--- WHAT YOU SHOULD DO ---
Write out each entry word for word.

MATERIAL FOR THIS EXERCISE Block Start

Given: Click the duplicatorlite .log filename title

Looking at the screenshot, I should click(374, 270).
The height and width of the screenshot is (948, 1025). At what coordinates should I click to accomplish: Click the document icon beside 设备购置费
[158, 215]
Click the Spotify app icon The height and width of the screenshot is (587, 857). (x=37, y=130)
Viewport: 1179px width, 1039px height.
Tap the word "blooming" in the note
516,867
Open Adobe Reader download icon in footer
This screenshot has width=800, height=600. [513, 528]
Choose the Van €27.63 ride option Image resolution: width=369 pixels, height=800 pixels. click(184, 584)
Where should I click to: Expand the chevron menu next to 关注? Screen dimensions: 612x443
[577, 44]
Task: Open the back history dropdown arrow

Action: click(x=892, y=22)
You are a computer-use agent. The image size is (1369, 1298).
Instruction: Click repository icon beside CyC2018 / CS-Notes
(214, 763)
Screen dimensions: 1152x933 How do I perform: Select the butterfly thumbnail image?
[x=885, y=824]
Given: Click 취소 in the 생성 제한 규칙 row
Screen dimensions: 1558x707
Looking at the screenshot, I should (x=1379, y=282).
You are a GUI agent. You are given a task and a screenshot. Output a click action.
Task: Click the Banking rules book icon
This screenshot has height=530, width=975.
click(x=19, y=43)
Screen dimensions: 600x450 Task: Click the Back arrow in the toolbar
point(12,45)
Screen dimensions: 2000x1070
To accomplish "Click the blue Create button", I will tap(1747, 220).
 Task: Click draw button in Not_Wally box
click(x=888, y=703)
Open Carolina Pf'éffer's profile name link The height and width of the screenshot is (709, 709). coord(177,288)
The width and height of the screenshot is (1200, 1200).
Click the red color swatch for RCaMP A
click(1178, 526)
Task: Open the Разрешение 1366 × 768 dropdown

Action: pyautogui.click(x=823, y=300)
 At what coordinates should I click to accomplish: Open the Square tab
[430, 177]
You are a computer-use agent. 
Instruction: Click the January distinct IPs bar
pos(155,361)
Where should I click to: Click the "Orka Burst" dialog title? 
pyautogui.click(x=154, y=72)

MATERIAL FOR THIS EXERCISE Block End

--- OUTPUT BELOW ---
Given: Click the duplicatorlite .log filename title

Looking at the screenshot, I should click(374, 270).
The height and width of the screenshot is (948, 1025). At what coordinates should I click to accomplish: Click the document icon beside 设备购置费
[158, 215]
Click the Spotify app icon The height and width of the screenshot is (587, 857). (x=37, y=130)
Viewport: 1179px width, 1039px height.
Tap the word "blooming" in the note
516,867
Open Adobe Reader download icon in footer
This screenshot has width=800, height=600. [513, 528]
Choose the Van €27.63 ride option Image resolution: width=369 pixels, height=800 pixels. click(184, 584)
Where should I click to: Expand the chevron menu next to 关注? Screen dimensions: 612x443
[577, 44]
Task: Open the back history dropdown arrow

Action: click(x=892, y=22)
You are a computer-use agent. The image size is (1369, 1298).
Instruction: Click repository icon beside CyC2018 / CS-Notes
(214, 763)
Screen dimensions: 1152x933 How do I perform: Select the butterfly thumbnail image?
[x=885, y=824]
Given: Click 취소 in the 생성 제한 규칙 row
Screen dimensions: 1558x707
Looking at the screenshot, I should (x=1379, y=282).
You are a GUI agent. You are given a task and a screenshot. Output a click action.
Task: Click the Banking rules book icon
This screenshot has height=530, width=975.
click(x=19, y=43)
Screen dimensions: 600x450 Task: Click the Back arrow in the toolbar
point(12,45)
Screen dimensions: 2000x1070
To accomplish "Click the blue Create button", I will tap(1747, 220).
 Task: Click draw button in Not_Wally box
click(x=888, y=703)
Open Carolina Pf'éffer's profile name link The height and width of the screenshot is (709, 709). coord(177,288)
The width and height of the screenshot is (1200, 1200).
Click the red color swatch for RCaMP A
click(1178, 526)
Task: Open the Разрешение 1366 × 768 dropdown

Action: pyautogui.click(x=823, y=300)
 At what coordinates should I click to accomplish: Open the Square tab
[430, 177]
You are a computer-use agent. 
Instruction: Click the January distinct IPs bar
pos(155,361)
Where should I click to: Click the "Orka Burst" dialog title? 
pyautogui.click(x=154, y=72)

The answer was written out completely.